GOAL OF THE EXERCISE → Show every line in the records below that contains the word "computer".

DATA →
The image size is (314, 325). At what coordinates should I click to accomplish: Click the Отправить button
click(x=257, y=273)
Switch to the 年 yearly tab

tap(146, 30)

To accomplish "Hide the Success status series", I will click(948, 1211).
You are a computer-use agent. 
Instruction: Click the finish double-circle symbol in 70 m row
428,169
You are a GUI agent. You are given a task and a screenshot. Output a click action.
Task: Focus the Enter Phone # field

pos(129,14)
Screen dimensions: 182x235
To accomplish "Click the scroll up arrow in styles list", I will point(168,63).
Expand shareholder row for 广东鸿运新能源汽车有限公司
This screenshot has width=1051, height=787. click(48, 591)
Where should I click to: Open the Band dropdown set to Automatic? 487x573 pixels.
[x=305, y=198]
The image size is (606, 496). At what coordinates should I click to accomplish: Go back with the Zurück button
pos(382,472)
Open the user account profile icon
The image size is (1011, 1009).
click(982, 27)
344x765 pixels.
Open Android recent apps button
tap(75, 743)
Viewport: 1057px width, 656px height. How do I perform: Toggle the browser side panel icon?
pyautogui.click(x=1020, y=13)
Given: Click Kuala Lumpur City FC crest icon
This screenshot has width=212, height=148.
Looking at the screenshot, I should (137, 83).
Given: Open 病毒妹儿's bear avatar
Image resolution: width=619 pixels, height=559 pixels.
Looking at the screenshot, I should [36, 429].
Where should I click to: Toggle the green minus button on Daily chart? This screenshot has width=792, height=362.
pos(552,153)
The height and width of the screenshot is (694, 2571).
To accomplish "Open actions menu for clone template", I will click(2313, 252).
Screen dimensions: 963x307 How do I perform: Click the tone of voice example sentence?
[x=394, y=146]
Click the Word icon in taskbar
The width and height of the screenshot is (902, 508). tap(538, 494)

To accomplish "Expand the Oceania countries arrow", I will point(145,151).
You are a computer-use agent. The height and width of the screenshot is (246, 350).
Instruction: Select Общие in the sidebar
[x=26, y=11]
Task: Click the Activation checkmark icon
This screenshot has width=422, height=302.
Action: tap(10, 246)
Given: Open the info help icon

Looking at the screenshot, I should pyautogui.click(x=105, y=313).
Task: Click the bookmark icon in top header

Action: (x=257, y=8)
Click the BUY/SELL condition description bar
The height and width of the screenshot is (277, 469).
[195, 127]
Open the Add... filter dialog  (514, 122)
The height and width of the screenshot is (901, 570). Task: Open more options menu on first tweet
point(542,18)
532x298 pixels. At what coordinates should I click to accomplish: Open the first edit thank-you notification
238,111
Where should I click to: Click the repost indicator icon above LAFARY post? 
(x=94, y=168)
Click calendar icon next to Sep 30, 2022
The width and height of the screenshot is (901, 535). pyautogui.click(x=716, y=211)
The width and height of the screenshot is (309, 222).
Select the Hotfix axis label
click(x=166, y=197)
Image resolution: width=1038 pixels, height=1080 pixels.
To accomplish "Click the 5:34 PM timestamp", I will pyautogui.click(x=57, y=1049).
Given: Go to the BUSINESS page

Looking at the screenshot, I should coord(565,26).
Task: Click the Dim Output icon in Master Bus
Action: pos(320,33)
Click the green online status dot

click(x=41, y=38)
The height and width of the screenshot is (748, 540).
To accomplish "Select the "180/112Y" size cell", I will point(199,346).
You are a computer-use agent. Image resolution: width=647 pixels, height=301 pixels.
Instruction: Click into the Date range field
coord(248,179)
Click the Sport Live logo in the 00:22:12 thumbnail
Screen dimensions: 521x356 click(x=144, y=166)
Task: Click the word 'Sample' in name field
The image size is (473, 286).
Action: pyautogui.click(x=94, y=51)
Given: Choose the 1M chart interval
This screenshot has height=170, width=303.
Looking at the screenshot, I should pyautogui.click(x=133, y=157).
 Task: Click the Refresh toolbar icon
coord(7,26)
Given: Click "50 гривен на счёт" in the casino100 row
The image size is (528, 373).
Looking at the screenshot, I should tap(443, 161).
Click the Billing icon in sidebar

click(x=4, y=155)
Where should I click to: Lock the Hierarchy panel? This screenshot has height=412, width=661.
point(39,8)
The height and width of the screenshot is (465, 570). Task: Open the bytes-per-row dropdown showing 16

EXERCISE RESULT →
You are a computer-use agent. 
You are a computer-use agent. The height and width of the screenshot is (246, 350).
You are a computer-use agent. Image resolution: width=647 pixels, height=301 pixels.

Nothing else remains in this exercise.